Content starts
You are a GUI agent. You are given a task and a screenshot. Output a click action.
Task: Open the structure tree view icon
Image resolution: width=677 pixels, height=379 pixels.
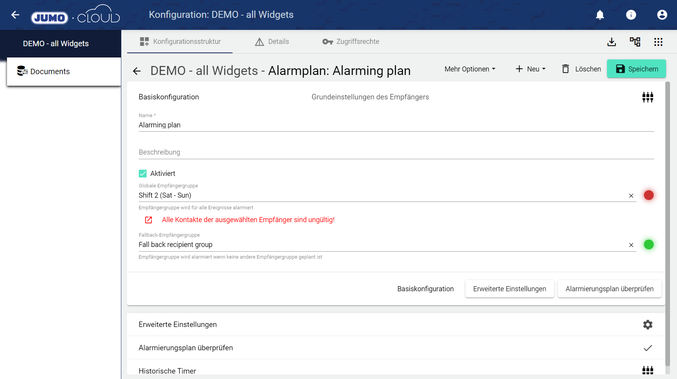click(x=635, y=42)
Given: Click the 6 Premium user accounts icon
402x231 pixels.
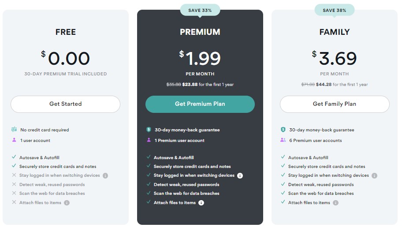Looking at the screenshot, I should pos(283,140).
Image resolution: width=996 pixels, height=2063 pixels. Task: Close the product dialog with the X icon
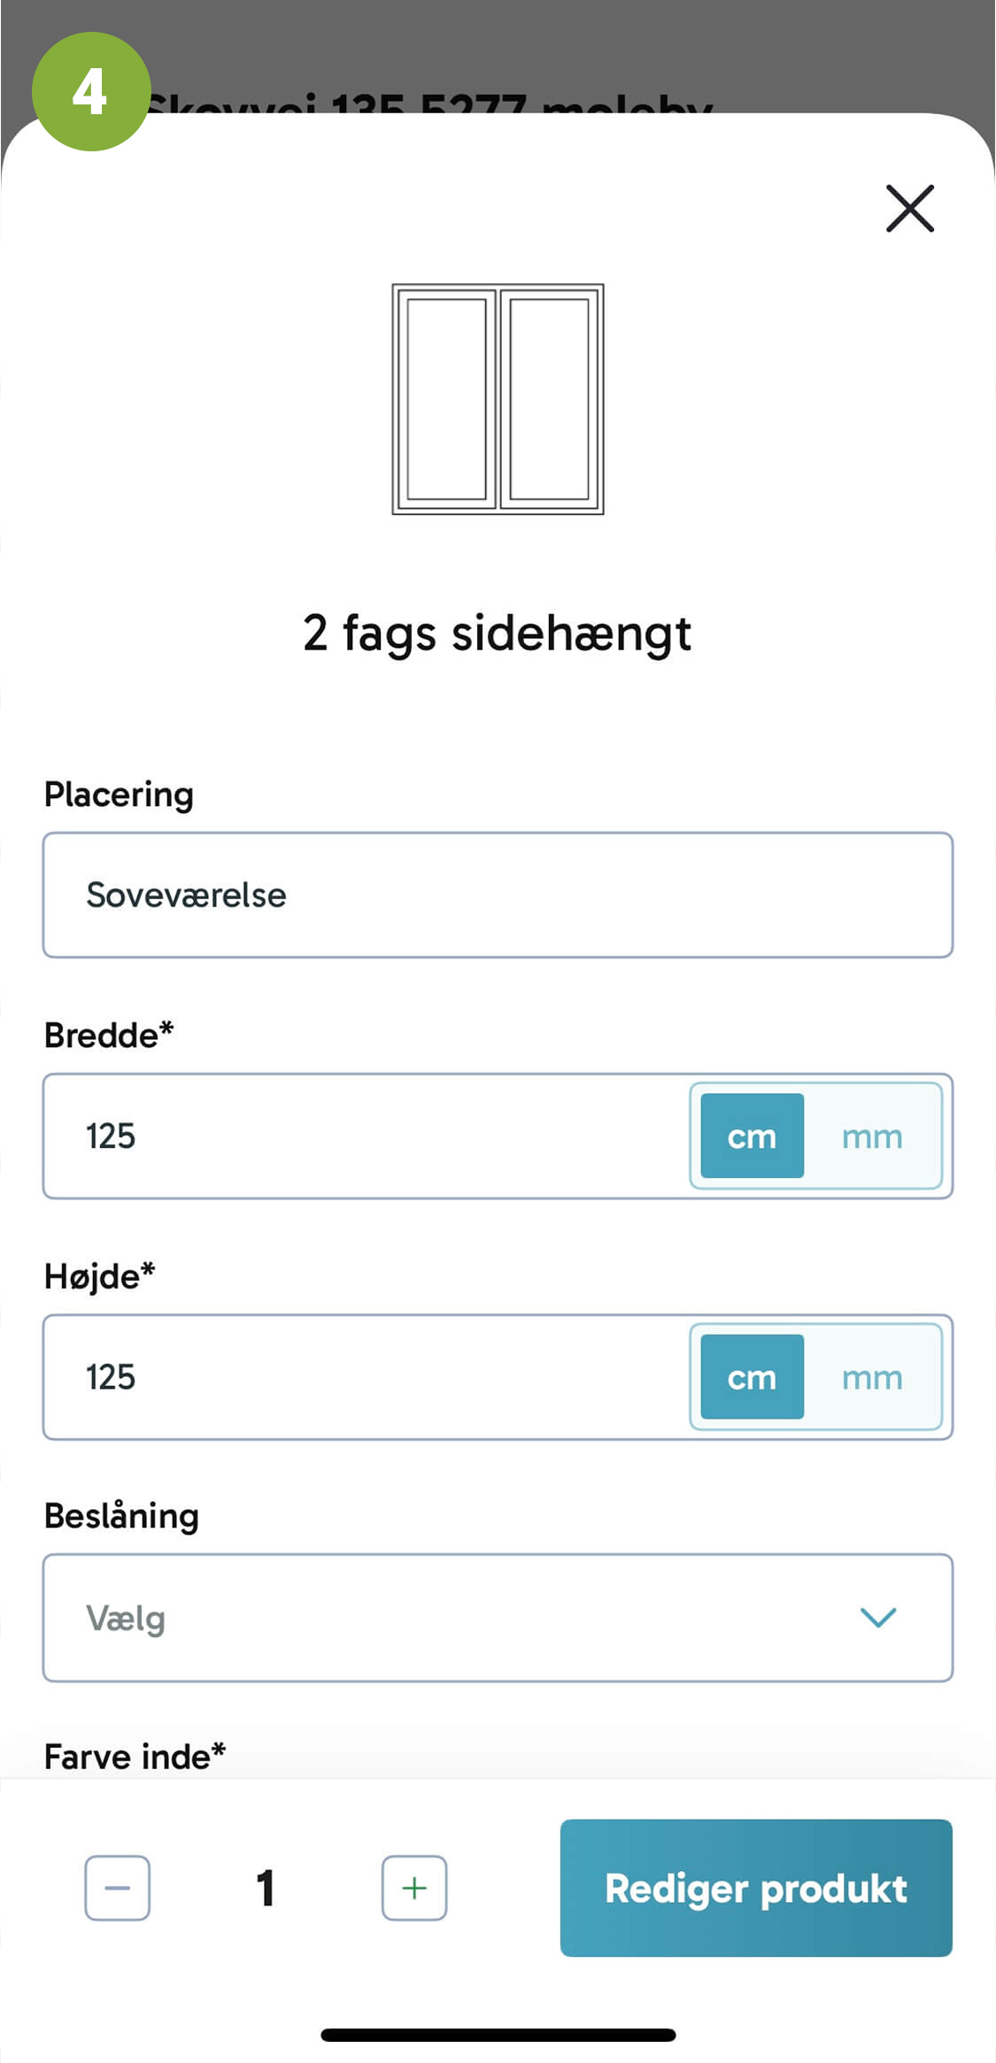point(910,209)
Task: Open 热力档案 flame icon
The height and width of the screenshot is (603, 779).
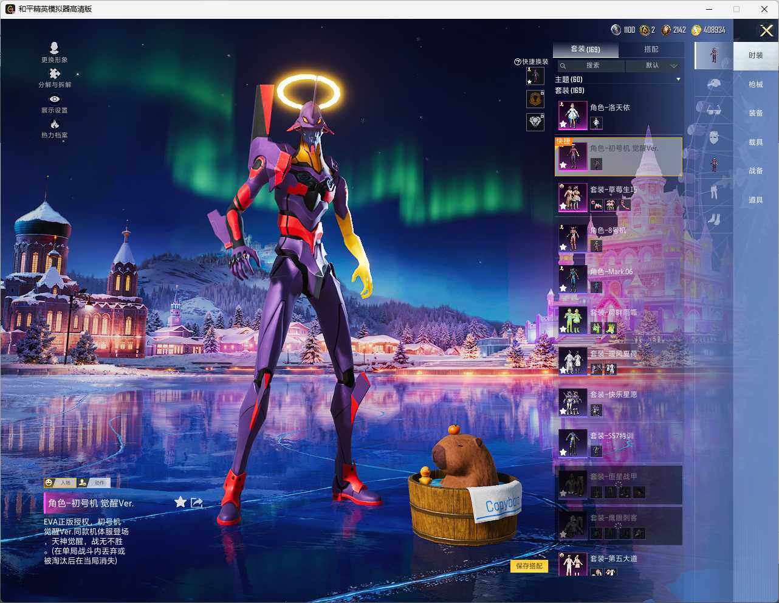Action: click(54, 125)
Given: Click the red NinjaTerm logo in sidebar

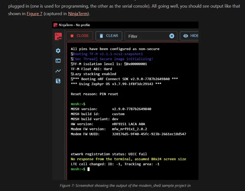Looking at the screenshot, I should (x=58, y=36).
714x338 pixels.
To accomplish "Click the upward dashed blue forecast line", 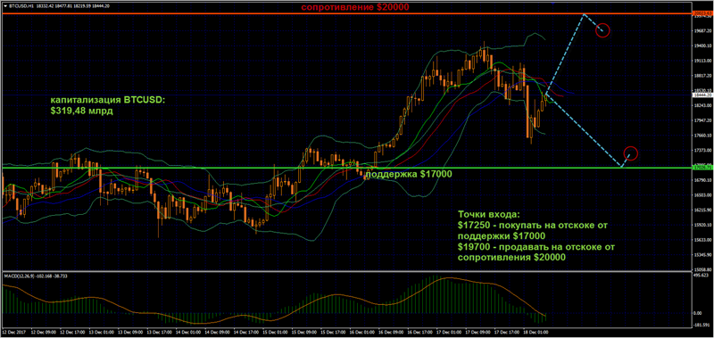I will (565, 54).
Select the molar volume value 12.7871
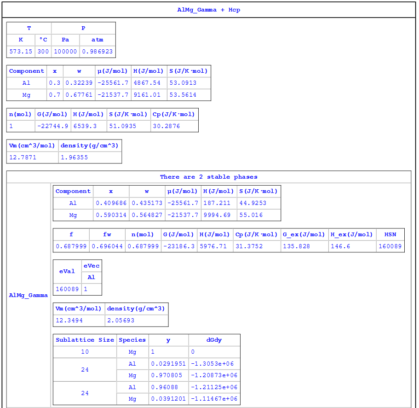 point(23,157)
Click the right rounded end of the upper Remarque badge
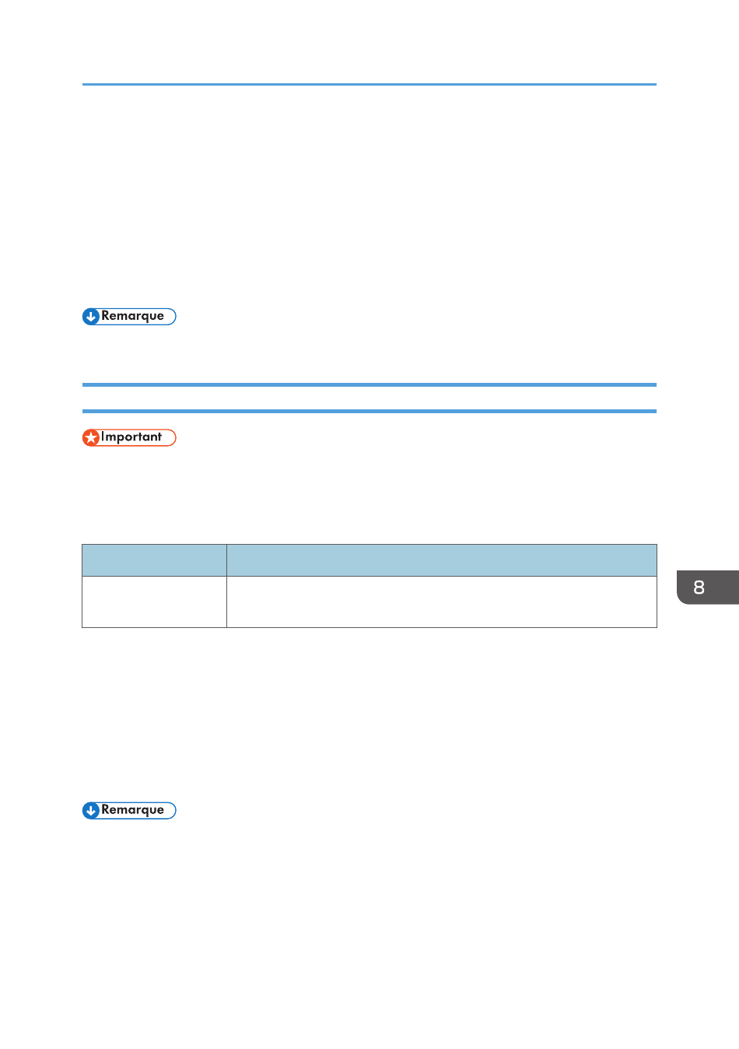Viewport: 739px width, 1049px height. click(x=170, y=317)
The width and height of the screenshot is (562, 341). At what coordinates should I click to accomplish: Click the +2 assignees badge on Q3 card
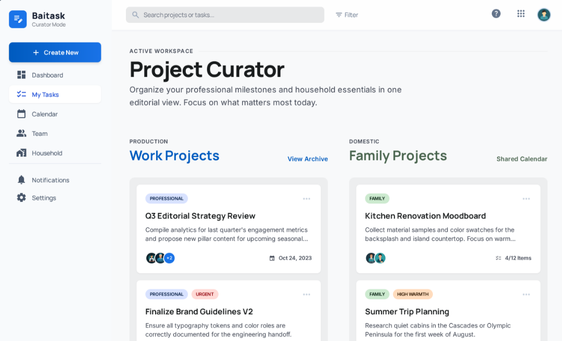[169, 258]
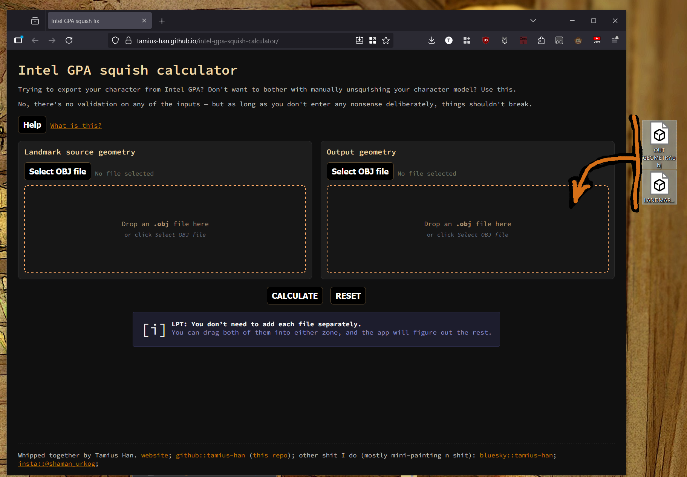Click Select OBJ file under Landmark source
Image resolution: width=687 pixels, height=477 pixels.
point(58,171)
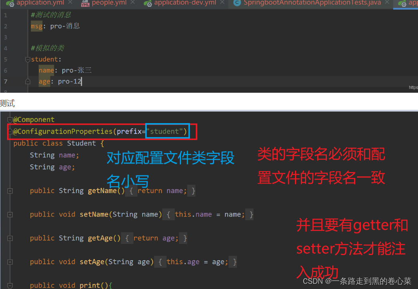Expand the getName method body fold
418x289 pixels.
tap(10, 191)
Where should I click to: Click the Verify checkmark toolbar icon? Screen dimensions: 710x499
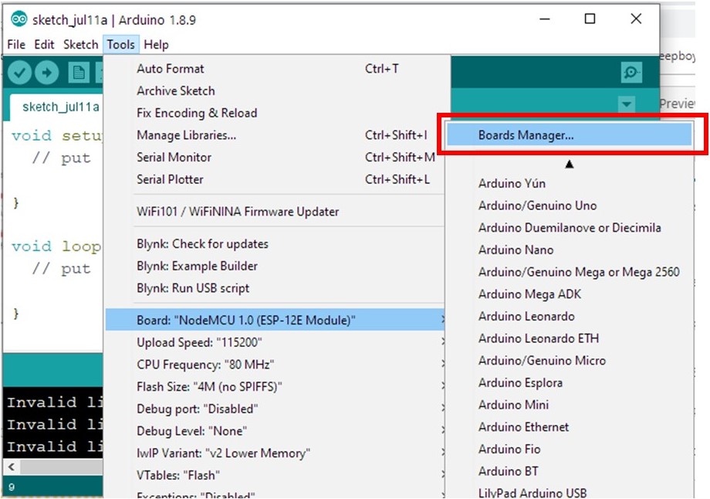pos(20,73)
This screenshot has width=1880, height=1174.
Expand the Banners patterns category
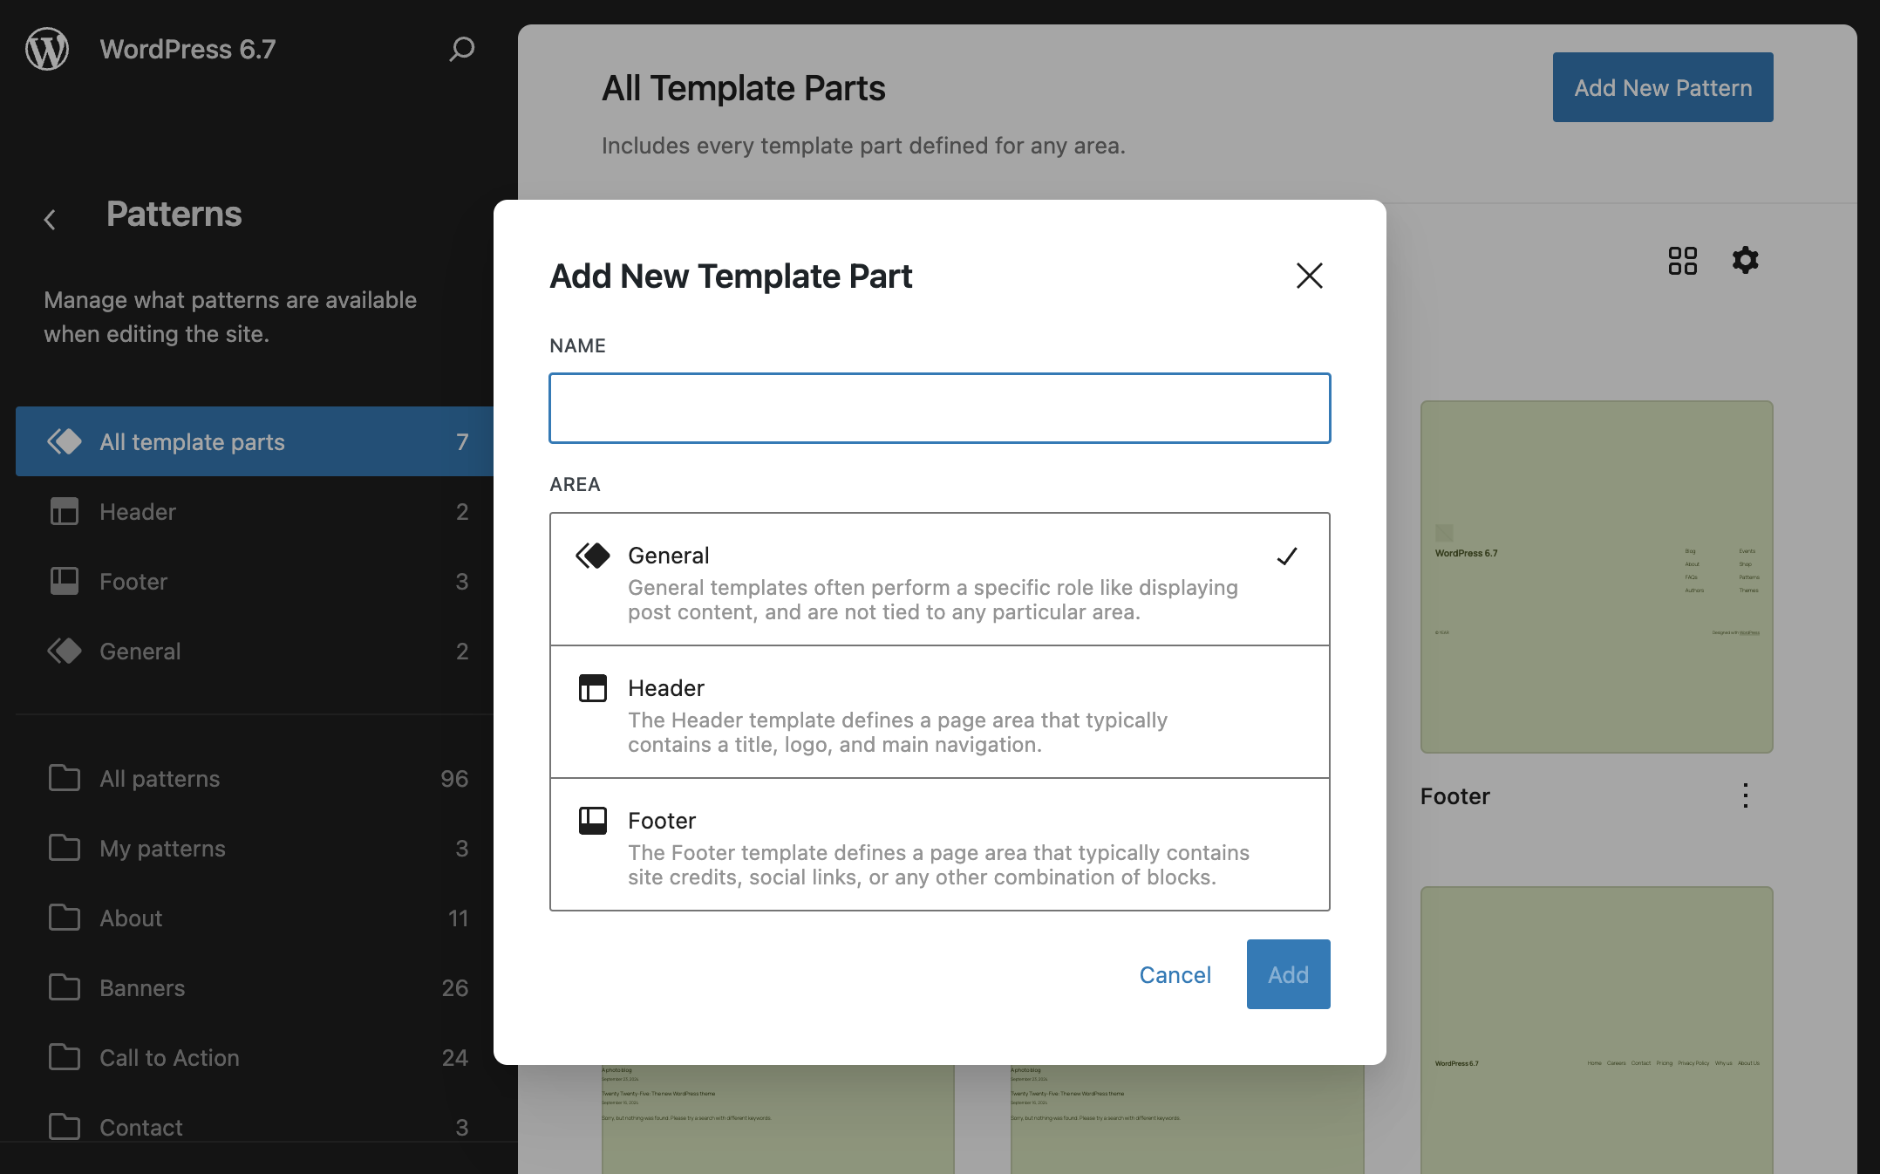[142, 986]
Content ends
PROBLEM DESCRIPTION: Write out exactly the opening lines of the data, stopping after the line that holds "Task: Open 热力档案 flame icon". Exclude pictures.

SOLVED EXERCISE:
You are a GUI agent. You are given a task and a screenshot. Output a click action.
Task: Open the structure tree view icon
Image resolution: width=677 pixels, height=379 pixels.
click(x=635, y=42)
Given: Click the 6 Premium user accounts icon
402x231 pixels.
Looking at the screenshot, I should pos(283,140).
Image resolution: width=996 pixels, height=2063 pixels. Task: Close the product dialog with the X icon
point(910,209)
Task: Open 热力档案 flame icon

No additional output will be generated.